Feb. 28, 2022
Spartan Engineers working on changing climate solutions
As the planet experiences the effects of climate change, questions arise about the future of our planet and daily life in general. Many of the major challenges related to a changing climate and their impact on society have Michigan State University Spartans working on solutions.
Spartan Engineering scientists and researchers are studying critical areas and explain how their research addresses some of the biggest questions about a changing climate.
If solar panels reduce our energy dependance on fossil fuels, why doesn’t everyone have solar panels on their homes?
“We have a lot of solar potential in the U.S., but many people don’t have $15,000 to $20,000 to pay up front to install a solar panel on their roof,” says Annick Anctil, an associate professor in the College of Engineering, who studies the performance and environmental benefits of solar panels. “If people could see how much money they would save, I think that would help. But, being able to forecast the savings and value of solar energy is still missing.”
One researcher working to make solar panel technology more ubiquitous is Richard Lunt, the Johansen Crosby Endowed Professor of Chemical Engineering and Materials Science in the MSU College of Engineering and College of Natural Science. Lunt has created transparent solar panels that look like ordinary windows but use ultraviolet and near-infrared wavelengths outside the visible spectrum to generate electricity. Some of these panels were installed last summer above the entrance to MSU’s Biomedical and Physical Sciences Building. The panels should generate enough electricity to help light the atrium inside the entrance.
While roof solar panels have the potential to power 40% of the country, Lunt’s transparent photovoltaic panels have the potential to double that. By combining both regular solar panels and Lunt’s panels, these technologies together could power the entire country’s electrical power needs.

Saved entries
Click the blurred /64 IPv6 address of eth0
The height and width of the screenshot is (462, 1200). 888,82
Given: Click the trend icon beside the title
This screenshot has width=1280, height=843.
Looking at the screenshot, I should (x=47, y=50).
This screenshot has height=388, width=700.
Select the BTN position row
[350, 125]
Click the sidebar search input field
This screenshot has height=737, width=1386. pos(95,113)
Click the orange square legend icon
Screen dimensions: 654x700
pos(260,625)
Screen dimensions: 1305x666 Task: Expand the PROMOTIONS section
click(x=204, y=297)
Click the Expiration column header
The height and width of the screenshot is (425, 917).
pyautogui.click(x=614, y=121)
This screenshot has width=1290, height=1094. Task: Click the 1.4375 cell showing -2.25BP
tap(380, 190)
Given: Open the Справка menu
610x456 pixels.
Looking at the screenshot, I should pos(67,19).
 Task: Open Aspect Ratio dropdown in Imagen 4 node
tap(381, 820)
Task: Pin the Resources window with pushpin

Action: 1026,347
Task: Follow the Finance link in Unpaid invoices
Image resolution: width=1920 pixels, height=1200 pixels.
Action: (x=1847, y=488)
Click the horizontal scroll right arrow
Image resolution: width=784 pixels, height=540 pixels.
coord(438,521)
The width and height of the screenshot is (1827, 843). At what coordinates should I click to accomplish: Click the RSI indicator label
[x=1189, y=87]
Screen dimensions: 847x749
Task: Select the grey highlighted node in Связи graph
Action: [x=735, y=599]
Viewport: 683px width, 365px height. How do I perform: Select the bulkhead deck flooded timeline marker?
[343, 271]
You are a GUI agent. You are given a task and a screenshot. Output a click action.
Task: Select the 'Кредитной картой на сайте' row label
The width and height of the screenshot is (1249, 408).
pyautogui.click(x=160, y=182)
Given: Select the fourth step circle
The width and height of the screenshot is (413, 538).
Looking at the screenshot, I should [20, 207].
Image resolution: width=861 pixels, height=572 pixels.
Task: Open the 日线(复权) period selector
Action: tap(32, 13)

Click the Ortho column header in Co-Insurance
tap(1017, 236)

• _What to work on_:
1. Answer these questions from the article on Spartan Engineers and climate solutions:
(a) What up-front cost does Annick Anctil give for installing a rooftop solar panel?
(b) Where were some of Richard Lunt's transparent solar panels installed last summer?
(c) What share of the country could roof solar panels potentially power?
2. Condense the paragraph of the climate solutions article that begins "One researcher working to make solar panel technology" into a bulleted list that keeps its main facts.
3. Continue the article on Spartan Engineers and climate solutions, starting after its last sentence.

• _Answers by item number_:
1.
(a) $15,000 to $20,000.
(b) Above the entrance to MSU's Biomedical and Physical Sciences Building.
(c) 40%.

2.
- Richard Lunt is the Johansen Crosby Endowed Professor of Chemical Engineering and Materials Science in MSU's College of Engineering and College of Natural Science. He works to make solar panel technology more ubiquitous.
- He has created transparent solar panels that look like ordinary windows.
- The panels generate electricity from ultraviolet and near-infrared wavelengths outside the visible spectrum.
- Some were installed last summer above the entrance to MSU's Biomedical and Physical Sciences Building.
- They should produce enough electricity to help light the atrium inside that entrance.

3.
“Living more sustainably is a topic that has been near and dear to me my entire life,” Lunt says. “Finding solutions that have the most potential to make the biggest impact. You can offset about two-thirds of the carbon dioxide generated from all the power we consume by using, or converting to, solar and battery power alone.”
One year there is a flood and the next year there is a drought. How big of a problem is water availability?
Yadu Pokhrel, an associate professor in the College of Engineering, uses climate and hydrological models to assess and predict how the total water available on land would change under different climate change scenarios (low, medium and high carbon emissions). After running 80 simulations, Pokhrel found by the end of the 21st century, two-thirds of the planet’s land will see a large decrease in water availability.
“This includes places that already deal with water availability issues, drought and places that have never experienced it before,” Pokhrel says. “Climate change will continue to increase the number of extreme weather events such as flooding and drought around the world. The level of concern should be high.”